[Work to be completed]
Each record below needs to be written out exactly as it reads.

(Data entries)

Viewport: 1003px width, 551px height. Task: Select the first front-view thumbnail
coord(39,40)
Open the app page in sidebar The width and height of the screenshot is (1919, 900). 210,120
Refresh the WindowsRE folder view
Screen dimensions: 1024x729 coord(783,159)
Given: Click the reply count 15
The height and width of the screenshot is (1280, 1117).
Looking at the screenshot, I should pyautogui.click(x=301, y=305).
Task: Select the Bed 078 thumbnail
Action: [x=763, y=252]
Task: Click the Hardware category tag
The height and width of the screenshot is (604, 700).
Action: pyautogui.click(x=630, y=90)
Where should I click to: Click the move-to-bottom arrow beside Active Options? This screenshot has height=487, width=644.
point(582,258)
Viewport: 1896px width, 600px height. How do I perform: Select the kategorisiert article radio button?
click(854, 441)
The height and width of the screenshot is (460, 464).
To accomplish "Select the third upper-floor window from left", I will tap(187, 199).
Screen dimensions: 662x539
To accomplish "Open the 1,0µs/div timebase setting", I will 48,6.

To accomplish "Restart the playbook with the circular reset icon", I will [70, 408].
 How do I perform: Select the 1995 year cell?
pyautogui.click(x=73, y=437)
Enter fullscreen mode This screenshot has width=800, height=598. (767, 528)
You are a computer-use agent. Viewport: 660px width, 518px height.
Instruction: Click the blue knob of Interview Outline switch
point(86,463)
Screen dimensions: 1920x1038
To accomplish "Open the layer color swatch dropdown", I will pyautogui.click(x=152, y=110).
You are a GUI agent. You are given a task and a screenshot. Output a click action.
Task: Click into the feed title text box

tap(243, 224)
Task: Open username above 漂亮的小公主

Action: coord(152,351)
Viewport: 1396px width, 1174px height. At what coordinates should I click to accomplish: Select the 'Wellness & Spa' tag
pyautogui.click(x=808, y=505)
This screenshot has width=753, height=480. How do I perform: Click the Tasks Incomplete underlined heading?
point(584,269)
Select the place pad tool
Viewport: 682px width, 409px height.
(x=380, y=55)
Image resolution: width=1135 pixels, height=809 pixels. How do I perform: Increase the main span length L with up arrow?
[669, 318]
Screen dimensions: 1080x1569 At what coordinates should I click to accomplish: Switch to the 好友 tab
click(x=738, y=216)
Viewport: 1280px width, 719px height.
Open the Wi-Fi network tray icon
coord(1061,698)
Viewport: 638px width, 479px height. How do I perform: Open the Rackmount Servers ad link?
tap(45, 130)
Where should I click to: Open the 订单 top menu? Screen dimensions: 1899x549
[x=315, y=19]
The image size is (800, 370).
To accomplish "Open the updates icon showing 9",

[Answer to the exercise]
Viewport: 1003px width, 551px height. Task: Select the first front-view thumbnail
coord(39,40)
Open the app page in sidebar The width and height of the screenshot is (1919, 900). 210,120
Refresh the WindowsRE folder view
Screen dimensions: 1024x729 coord(783,159)
Given: Click the reply count 15
The height and width of the screenshot is (1280, 1117).
Looking at the screenshot, I should pyautogui.click(x=301, y=305).
Task: Select the Bed 078 thumbnail
Action: [x=763, y=252]
Task: Click the Hardware category tag
The height and width of the screenshot is (604, 700).
Action: pyautogui.click(x=630, y=90)
Where should I click to: Click the move-to-bottom arrow beside Active Options? This screenshot has height=487, width=644.
point(582,258)
Viewport: 1896px width, 600px height. How do I perform: Select the kategorisiert article radio button?
click(854, 441)
The height and width of the screenshot is (460, 464).
To accomplish "Select the third upper-floor window from left", I will tap(187, 199).
Screen dimensions: 662x539
To accomplish "Open the 1,0µs/div timebase setting", I will 48,6.

To accomplish "Restart the playbook with the circular reset icon", I will [70, 408].
 How do I perform: Select the 1995 year cell?
pyautogui.click(x=73, y=437)
Enter fullscreen mode This screenshot has width=800, height=598. (767, 528)
You are a computer-use agent. Viewport: 660px width, 518px height.
Instruction: Click the blue knob of Interview Outline switch
point(86,463)
Screen dimensions: 1920x1038
To accomplish "Open the layer color swatch dropdown", I will pyautogui.click(x=152, y=110).
You are a GUI agent. You are given a task and a screenshot. Output a click action.
Task: Click into the feed title text box

tap(243, 224)
Task: Open username above 漂亮的小公主

Action: coord(152,351)
Viewport: 1396px width, 1174px height. At what coordinates should I click to accomplish: Select the 'Wellness & Spa' tag
pyautogui.click(x=808, y=505)
This screenshot has width=753, height=480. How do I perform: Click the Tasks Incomplete underlined heading?
point(584,269)
Select the place pad tool
Viewport: 682px width, 409px height.
(x=380, y=55)
Image resolution: width=1135 pixels, height=809 pixels. How do I perform: Increase the main span length L with up arrow?
[669, 318]
Screen dimensions: 1080x1569 At what coordinates should I click to accomplish: Switch to the 好友 tab
click(x=738, y=216)
Viewport: 1280px width, 719px height.
Open the Wi-Fi network tray icon
coord(1061,698)
Viewport: 638px width, 479px height. How do I perform: Open the Rackmount Servers ad link?
tap(45, 130)
Where should I click to: Open the 订单 top menu? Screen dimensions: 1899x549
[x=315, y=19]
The image size is (800, 370).
To accomplish "Open the updates icon showing 9",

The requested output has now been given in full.